Não se trata de uma ideia nova porquanto, em Setembro de 2010, a Associação de Turismo de Lisboa, procurou introduzir uma taxa sobre as dormidas no concelho de Lisboa. A criação de um Fundo de Promoção Turística permitiria anualmente a  obtenção de oito milhões de euros, verba essa a ser gerida pela ATL :“Trata-se de uma importante verba destinada a aumentar as receitas turísticas da região, nomeadamente dos hotéis, sem que seja pedido qualquer esforço nem aos contribuintes nem às próprias empresas que delas vão beneficiar” segundo a justificação então avançada.  A taxa a aplicar sobre dormidas variava entre 20 cêntimos para pensões e 1,90 euros por pessoa / noite em hotéis de cinco estrelas, seria cobrada pelos estabelecimentos de alojamento, bem como uma taxa de um euro a aplicar a cada turista que entre na cidade a cargo das empresas aéreas e portuárias. Esta última seria aplicada apenas às empresas públicas gestoras as infra-estruturas aeroportuárias e portuárias sem possibilidade de a repercutir nos passageiros ou nas companhias.

A forte oposição ao nível associativo travou a iniciativa de 2010, avançando António Costa uma dupla ordem de razões: “ao início da crise e de Lisboa como destino turístico não estar suficientemente consolidada".

Organismos como a OMT ou o WTTC têm alertado para as os efeitos nefastos da introdução de taxas de alojamento, destacando a elevada sensibilidade dos consumidores aos aumentos de preços imputáveis à componente fiscal.
A necessidade de compensarem a perda de receitas e a circunstância de os turistas não serem eleitores - não penalizando as forças políticas associadas ao lançamento de impostos turísticos - leva a que, a partir de 2010 as atenções dos governantes europeus, ao nível nacional, regional ou municipal, se tenham voltado crescentemente para o turismo.
As associações empresariais têm desenvolvido um importante combate à  introdução de taxas de alojamento turístico. Portugal (Lisboa em 2010 e Aveiro em 2012), França (2011 e 2014), Inglaterra (2011), são exemplos de iniciativas dos representantes do sector privado apontando as consequências nefastas da introdução de taxas, levando os decisores políticos a recuar.
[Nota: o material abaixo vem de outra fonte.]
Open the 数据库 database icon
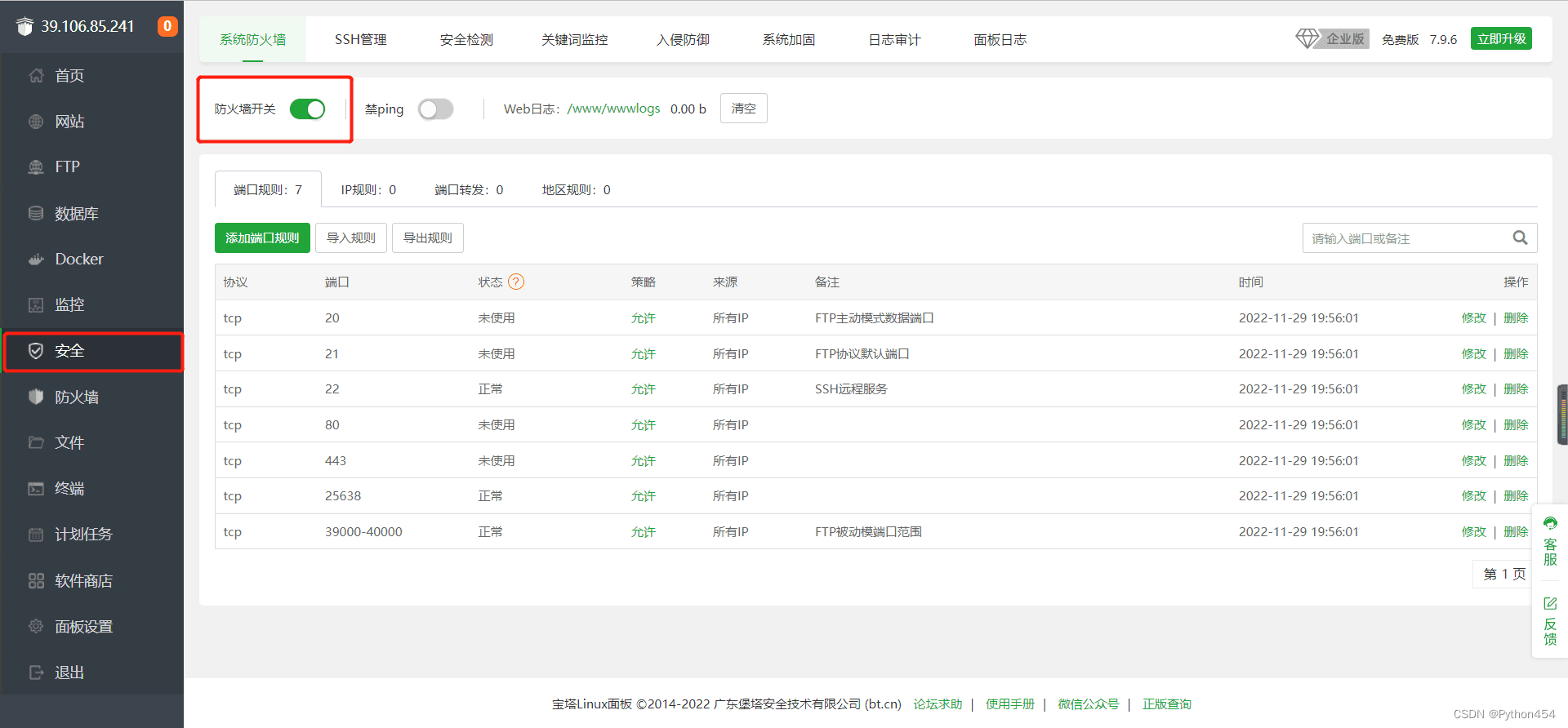Image resolution: width=1568 pixels, height=728 pixels. click(x=36, y=213)
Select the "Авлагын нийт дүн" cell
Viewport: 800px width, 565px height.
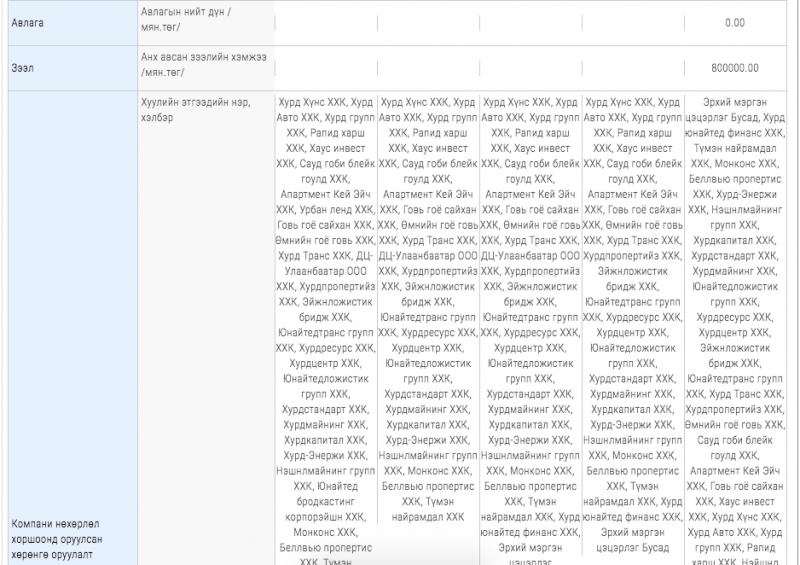pos(188,22)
No caso de Lisboa, estamos ainda longe de um “destino consolidado”, com preços e taxas de ocupação satisfatórios. Não pára de crescer a oferta de alojamento extra-hoteleiro potenciado pelas OTAs e os excedentes da crise imobiliária são redireccionados em quantidades significativas para o alojamento turístico pela via dos apartamentos. Por seu turno, o novo regime do alojamento local potencia extraordinariamente este tipo de oferta em contraste com as restricções impostas em cidades como Paris, Madrid, Barcelona, Nova York ou Sidney, onde, de harmonia com o princípio da confiança, se protege o investimento hoteleiro e os inerentes recursos humanos formados ao longo de décadas.

Um exemplo clássico neste domínio é o das Baleares, cujo governo entendeu que a aplicação de uma ecotaxa, destinada a promover a requalificação ambiental, seria aceite pelos turistas alemães. Apesar de cada visitante despender aproximadamente 1€ por dia, a medida não foi bem aceite pelos turistas e pelos operadores turísticos alemães, originando quebras significativas no ano em que foi implementada, pelo que o parlamento  teve de revogar a ecotaxa.
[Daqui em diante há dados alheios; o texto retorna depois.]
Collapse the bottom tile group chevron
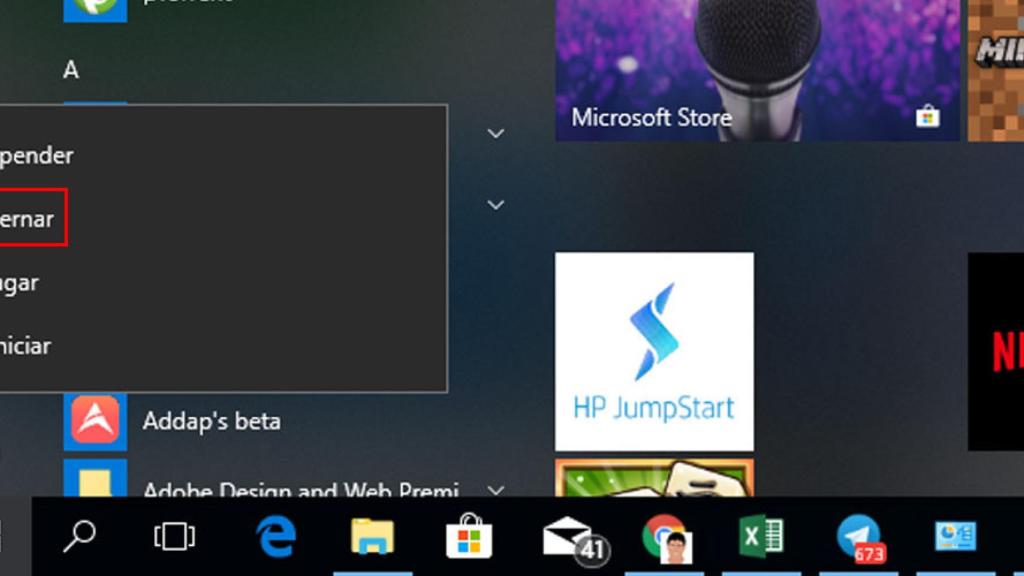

Existe também o perigo de, uma vez introduzida, ser rapidamente incrementado o montante da taxa, nalguns casos de forma muito acentuada (500%), como sucedeu recentemente com a taxe de séjour em França,  cujo parlamento aprovou um aumento de 2 para 10€. Uma vez mais os empresários e as suas associações foram determinantes para travar a medida.

Uma panorâmica geral desta problemática das taxas de alojamento turístico pode ser  encontrada num recente estudo do Fórum Turismo 2.1 (Agosto de 2014), no qual figuram as vigentes em França, Espanha, Itália, Áustria, Alemanha e Holanda. No plano ibérico só a Catalunha prevê uma taxa turística.

Carlos Torres, Publituris de 3 de Novembro de 2014.